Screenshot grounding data
-.-.-
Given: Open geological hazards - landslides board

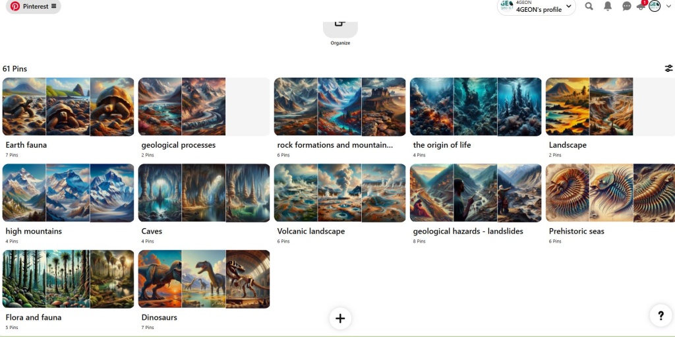Looking at the screenshot, I should pyautogui.click(x=475, y=193).
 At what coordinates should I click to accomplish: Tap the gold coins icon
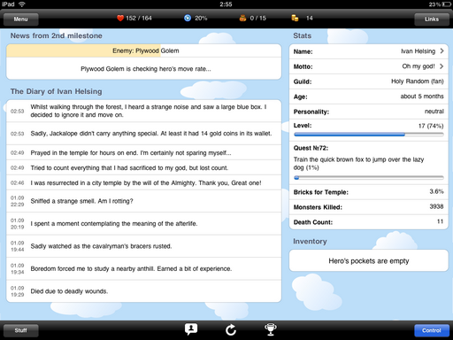(295, 19)
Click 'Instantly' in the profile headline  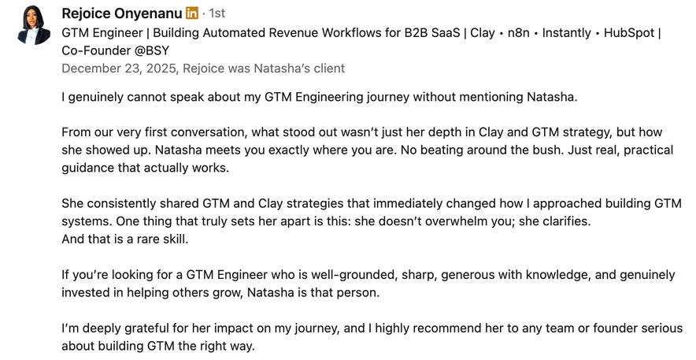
-.-.-
Write the lines out again exactly, beginning at the one containing "At what coordinates" and ending with the last line of the entries, but without any pictures.

 At what coordinates should I click to accomplish: Tap the gold coins icon
(295, 19)
Click 'Instantly' in the profile headline  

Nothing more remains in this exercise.